Farmers often throw away their vegetables when they find that the cost of production is higher than that of sales, according to the government.  "We have to create a modern marketing system to eliminate this problem," he had said, adding "value-addition and market chain development are needed for this".   Estimates show that a farmer gets barely one-fourth or 26% of profit by selling a kg of brinjal at Tk 30, while the middlemen earn a whopping 66% by selling the same quantity of the vegetable at Tk 90 per kg in Dhaka.

 "The grower makes a profit of just Tk 8 by selling a kg of brinjal at Tk 30 as they spend Tk 22 for cultivation, and on fertilisers and pest control," said Umed Ali, a farmer of Alampur village in Kushtia's Sadar upazila. "If the labour cost is added, the profit margin would decline more."

 Farmers of Mirzapur in Tangail district, Bahluka in Mymensingh and Bodalgachi in Nogaon echo similar sentiments.

 According to experts, while the high prices of vegetables are troubling the consumers, the farmers are being deprived of fair prices as the supply chain is mostly controlled by the middlemen.  "Coming out from this stagnant agro-product marketing, Bangladesh plans to follow the cooperative marketing system of Thailand," said Mohammad Yousuf, Director General of DAM.
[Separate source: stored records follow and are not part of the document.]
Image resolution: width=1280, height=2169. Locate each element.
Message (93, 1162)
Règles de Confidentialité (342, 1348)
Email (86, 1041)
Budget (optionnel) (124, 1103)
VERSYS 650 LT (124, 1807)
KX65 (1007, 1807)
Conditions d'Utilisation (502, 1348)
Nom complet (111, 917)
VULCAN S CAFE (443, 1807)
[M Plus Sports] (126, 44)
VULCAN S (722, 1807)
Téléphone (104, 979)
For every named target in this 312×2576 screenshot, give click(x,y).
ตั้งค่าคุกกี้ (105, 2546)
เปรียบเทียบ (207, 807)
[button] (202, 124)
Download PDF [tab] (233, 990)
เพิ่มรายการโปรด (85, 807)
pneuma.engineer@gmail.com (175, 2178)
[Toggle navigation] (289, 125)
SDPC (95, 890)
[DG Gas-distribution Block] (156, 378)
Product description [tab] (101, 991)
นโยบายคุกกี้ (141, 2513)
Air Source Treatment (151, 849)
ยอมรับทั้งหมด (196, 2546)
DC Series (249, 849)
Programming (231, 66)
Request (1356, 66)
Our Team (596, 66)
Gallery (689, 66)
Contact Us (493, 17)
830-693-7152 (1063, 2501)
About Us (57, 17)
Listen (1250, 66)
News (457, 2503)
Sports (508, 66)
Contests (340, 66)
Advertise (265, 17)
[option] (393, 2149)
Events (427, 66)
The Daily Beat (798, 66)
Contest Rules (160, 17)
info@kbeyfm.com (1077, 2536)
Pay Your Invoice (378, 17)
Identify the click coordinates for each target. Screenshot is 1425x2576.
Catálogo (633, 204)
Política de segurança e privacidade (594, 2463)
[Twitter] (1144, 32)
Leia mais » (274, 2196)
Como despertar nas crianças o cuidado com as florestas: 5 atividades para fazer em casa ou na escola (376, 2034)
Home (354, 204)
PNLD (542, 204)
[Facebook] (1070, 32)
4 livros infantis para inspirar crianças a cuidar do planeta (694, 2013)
 "A team has already visited Thailand to observe the agricultural product cooperative marketing of Thailand, where farmers are getting a competitive fair price of each product they sell to the cooperative. We are  preparing a project proposal for the same in Bangladesh," he told UNB. 

Prof Mohammad Jahangir Alam of the Department of Agribusiness and Marketing at Bangladesh Agricultural University, said, "If the changing hands or middlemen are reduced, the grower will get a fair price." 

"If a contract farming system is developed here like European countries where big companies will purchase agro products from growers to sell it in their super stores, the farmers definitely will be benefited," he added.